Of course it always hinges on what a DA asserts that a person "reasonably should have known," and on how well a defense counsel can counter to a jury what that DA asserts. But would Cory Maye be on death row if this law had been in effect at that place and time?

The only loophole that I see in this bill is the 'applicable law' standard for how a peace officer must identify himself. Should shouting "police", even repeatedly and through a bullhorn, suffice?

Regardless, reforms like this one still don't address the root of the problem---the overuse of dynamic entry.

Sunday, 12 February 2006

and on your right, the Bridge to Nowhere

I drove past the Clinton Library this afternoon. Wow.

It does look just like a gigantic aluminum-sided trailer.

Wednesday, 8 February 2006

now that's country

I just found a Jim Reeves collection. His He'll Have To Go reminds me of the satire treatment of same by Homer and Jethro. I'd kill to have that.

None of this Toby Keith sh1t. Friggin tin-foil cowboy hats.

Ooops

A chem detector rang the cherries with a false positive for nerve agent at the Russell Senate Office Building.

It could have been a cleaning lady spilling a large quantity of Simple Green. Some molecules that feature an ether linking to a glycol will trigger nerve agent detectors.

Monday, 6 February 2006

What I should have done in the first place

The scanner has been a Canon LiDE 20, bought at bargain-basement price at the BX on Golfball Prairie AFB a year ago.

The printer has been an Epson Stylus Color 740i, bought not long after we brought the G4 PowerMac home in '99.

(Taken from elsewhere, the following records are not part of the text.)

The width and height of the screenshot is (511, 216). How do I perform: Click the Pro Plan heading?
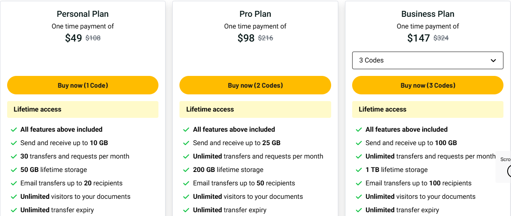(x=255, y=14)
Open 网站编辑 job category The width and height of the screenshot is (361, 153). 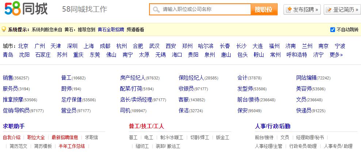point(306,78)
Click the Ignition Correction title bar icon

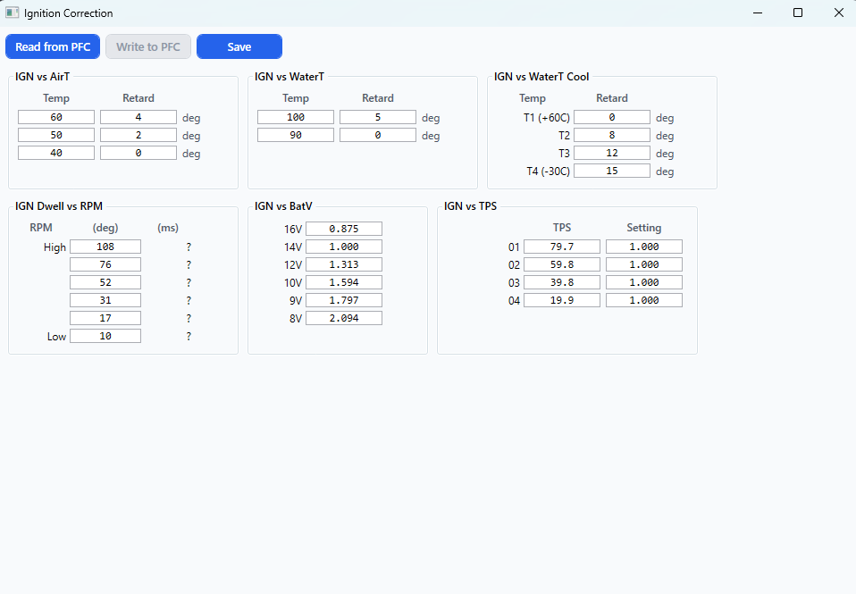pyautogui.click(x=12, y=13)
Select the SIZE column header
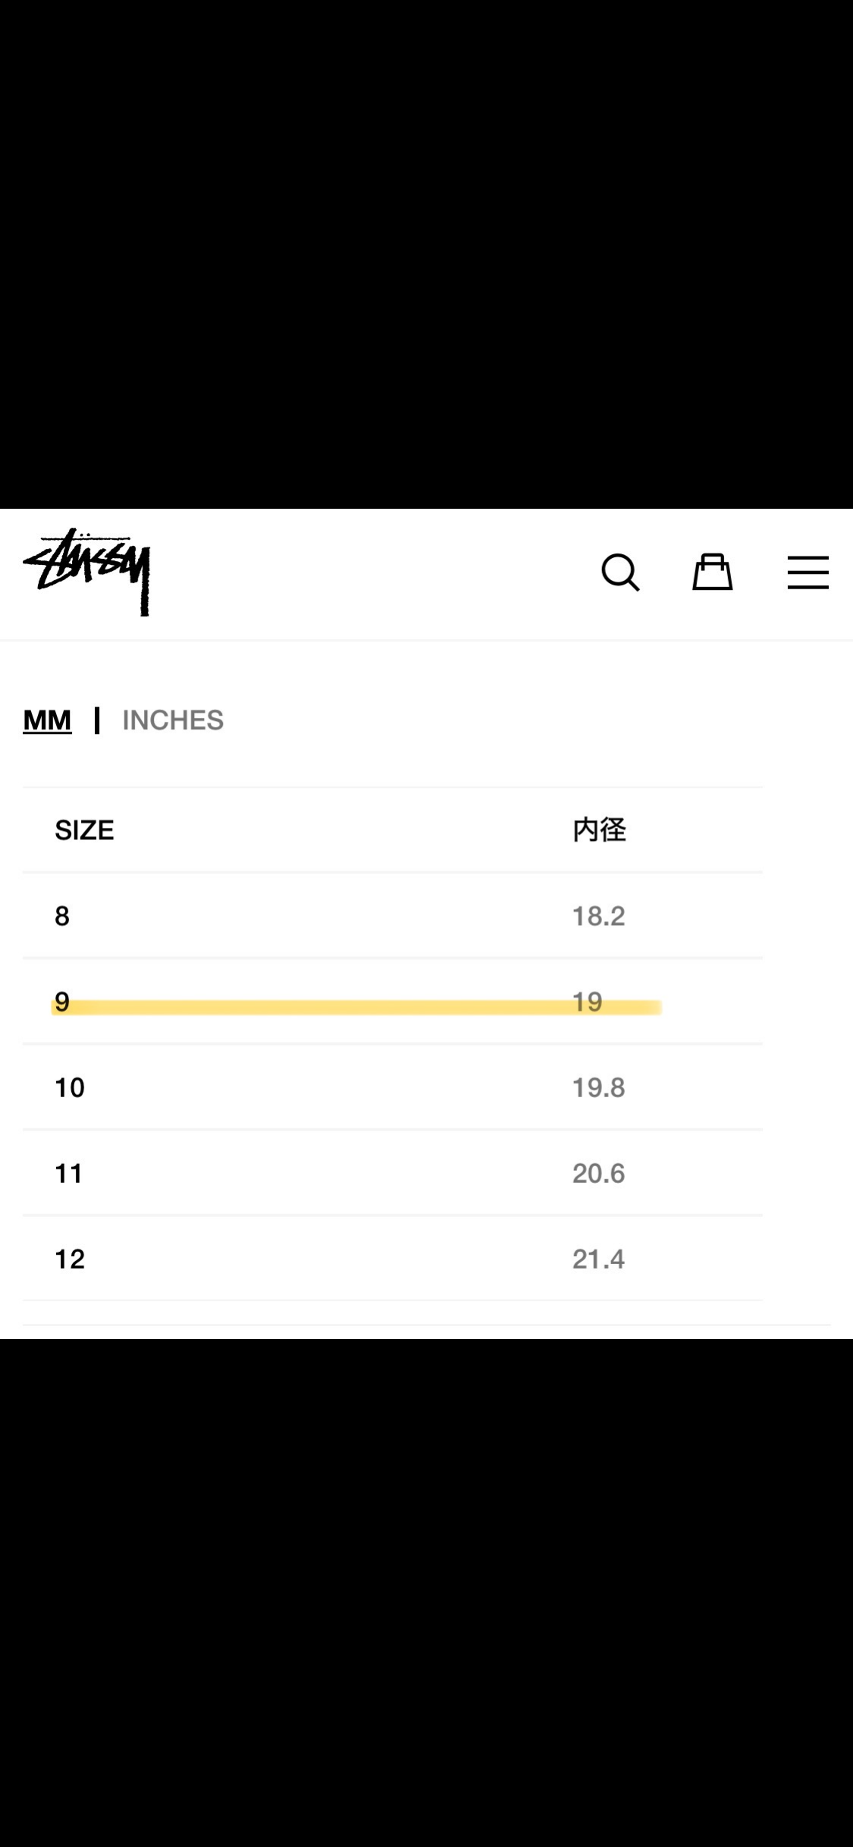This screenshot has height=1847, width=853. click(x=84, y=830)
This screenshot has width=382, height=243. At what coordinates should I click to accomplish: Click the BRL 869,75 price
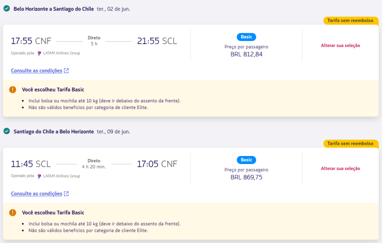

A lot of water has passed under these bridges, in the form of emails to Canon's tech support to get their scanner to work on the Classic emulator on OS 10.2.8, then their upgraded drivers to run directly on OS X; emails to Epson to get their printer to play nice with a Linksys Ethernet print server; emails to Linksys to get their print server to play nice with the Epson.

It's been an expensive bargain and I'm not done paying for it. All I wanted was one multifunction printer/scanner/copier that runs on the home network with an IP address, and I can print to it from any of the menagerie of computers in the house.

The Linksys server has been yanked out and put in the box while I ponder tactics to return it for refund or credit. The Canon scanner is going to my workplace until we get our Sharp copier upgraded with a scanner and OCR. The Epson printer is perfectly mission capable.

But HP has found a place in our home. Their Photosmart 2575 connects directly to the home network. I installed its drivers on 3 machines---the PowerMac, a Win2k, and the Clandestine Blogging Platform's WinXP--and the only hitch I have is with printing from Mac Classic applications on the OS X emulator.

The support email is already sent to HP, with a $5 bet with any of my five devoted readers that they'll be unable to get that aspect of it to work. So I am holding on to the Epson printer, just to print from Mac Office 98.

Sunday, 5 February 2006

Quote for the day

I have two replies when as a criminologist studying firearms issues I am asked would the world not benefit if there were no guns? First, 1200 years ago there were no guns. Yet, for excellent reasons, that period in Europe has been called the Dark Ages. Firearms are the only weaponry by which the weak can resist the strong. Their absence was characterized by oppression and massacre not peace.


Don Kates, quoted by David Hardy at Arms and the Law.

Kates's other reply is worth reading too.